Normally there's an Adafruit Feather M4 Express with some weather sensors connected to one of the machines. While I did write a simple serial terminal in Go for displaying the output, something had gone wrong and the program was no longer working the last time I tested it under Void Linux, so I switched to Picocom. There is also an issue where the Feather will stop updating and the terminal will freeze with some errors about the device not being a tty...
Switching to NetBSD on the RPi Zero W was annoying because the documentation is not very good for some topics, particularly external storage and serial device communication. It took a while to figure out which of the _many_ tty devices in /dev were actual devices and not just placeholders, but eventually I was able to connect the Feather to the Pi, though this required root privilages to read from /dev/ttyU0. It also had the same issue of freezing up with a similar message that the device is not a tty...
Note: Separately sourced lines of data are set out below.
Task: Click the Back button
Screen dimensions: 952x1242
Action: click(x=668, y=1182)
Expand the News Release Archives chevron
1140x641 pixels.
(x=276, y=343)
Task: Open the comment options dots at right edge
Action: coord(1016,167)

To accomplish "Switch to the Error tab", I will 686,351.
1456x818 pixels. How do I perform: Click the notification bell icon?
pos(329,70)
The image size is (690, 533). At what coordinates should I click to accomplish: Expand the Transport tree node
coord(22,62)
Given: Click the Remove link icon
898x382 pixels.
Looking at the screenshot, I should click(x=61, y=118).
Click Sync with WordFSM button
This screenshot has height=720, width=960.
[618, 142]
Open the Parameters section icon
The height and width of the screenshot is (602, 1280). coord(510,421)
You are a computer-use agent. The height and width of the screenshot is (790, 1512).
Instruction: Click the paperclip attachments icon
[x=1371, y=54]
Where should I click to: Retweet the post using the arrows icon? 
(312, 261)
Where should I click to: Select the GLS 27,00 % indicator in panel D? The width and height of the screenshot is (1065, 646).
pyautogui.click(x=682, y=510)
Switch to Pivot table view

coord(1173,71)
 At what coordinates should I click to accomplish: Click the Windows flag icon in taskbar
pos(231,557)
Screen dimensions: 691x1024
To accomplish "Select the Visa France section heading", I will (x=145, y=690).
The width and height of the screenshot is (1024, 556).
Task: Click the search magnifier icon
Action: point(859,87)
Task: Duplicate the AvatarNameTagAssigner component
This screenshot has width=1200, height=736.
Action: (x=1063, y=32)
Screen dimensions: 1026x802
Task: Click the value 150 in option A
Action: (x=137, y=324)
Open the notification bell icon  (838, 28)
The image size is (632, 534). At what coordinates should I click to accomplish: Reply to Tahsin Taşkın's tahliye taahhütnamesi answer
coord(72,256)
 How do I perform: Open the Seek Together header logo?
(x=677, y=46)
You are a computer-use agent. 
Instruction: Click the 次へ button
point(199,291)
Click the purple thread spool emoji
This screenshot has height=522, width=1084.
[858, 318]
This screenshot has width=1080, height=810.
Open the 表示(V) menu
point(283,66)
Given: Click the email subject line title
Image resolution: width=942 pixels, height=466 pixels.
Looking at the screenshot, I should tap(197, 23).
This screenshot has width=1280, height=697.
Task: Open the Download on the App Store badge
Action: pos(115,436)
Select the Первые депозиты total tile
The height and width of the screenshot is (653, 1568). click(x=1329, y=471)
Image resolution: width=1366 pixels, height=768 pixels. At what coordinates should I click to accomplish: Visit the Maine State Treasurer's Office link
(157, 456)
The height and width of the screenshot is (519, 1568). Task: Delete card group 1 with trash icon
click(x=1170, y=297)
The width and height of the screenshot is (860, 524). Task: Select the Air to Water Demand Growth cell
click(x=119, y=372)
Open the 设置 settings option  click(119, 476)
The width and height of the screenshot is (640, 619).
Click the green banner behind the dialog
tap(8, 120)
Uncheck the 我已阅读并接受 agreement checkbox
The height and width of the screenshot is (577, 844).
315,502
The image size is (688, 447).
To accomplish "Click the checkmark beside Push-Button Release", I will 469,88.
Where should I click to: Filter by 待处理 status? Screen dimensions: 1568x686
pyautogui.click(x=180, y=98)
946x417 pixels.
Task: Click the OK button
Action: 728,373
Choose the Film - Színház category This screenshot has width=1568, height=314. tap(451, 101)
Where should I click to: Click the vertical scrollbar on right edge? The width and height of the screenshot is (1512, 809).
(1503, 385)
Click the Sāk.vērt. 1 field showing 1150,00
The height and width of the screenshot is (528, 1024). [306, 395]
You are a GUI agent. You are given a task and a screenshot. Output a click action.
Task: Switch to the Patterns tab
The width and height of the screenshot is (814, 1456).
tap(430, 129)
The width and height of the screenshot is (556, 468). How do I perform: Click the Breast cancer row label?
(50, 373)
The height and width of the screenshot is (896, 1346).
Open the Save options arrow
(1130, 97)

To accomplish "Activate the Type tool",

So when OpenBSD was installed on _all the machines_, it seemed logical to install Picocom and get some weather data from the Feather, except that there's already a serial terminal emulator on OpenBSD, called 'cu'. It's a rewrite of a "call unix" tool that first appeared in PWB/UNIX 1.0, according to the man page. It also happens that I _don't_ need root privilages to read from dialout devices, which is exactly what the Feather is. Either I missed this on NetBSD or the man pages on OpenBSD were more clear on this point. Either way, it was nice to _not_ install another tool.
First I run dmesg to find out which ucom device is associated with the Feather. It shows 'ucom1 at umodem1', so then I run 'cu -dr -l cuaU1 -s 115200'. Within seconds, the sensor data shows up on the terminal, and I didn't even have to use doas(1), su(1) or even sudo (which isn't installed). Awesome!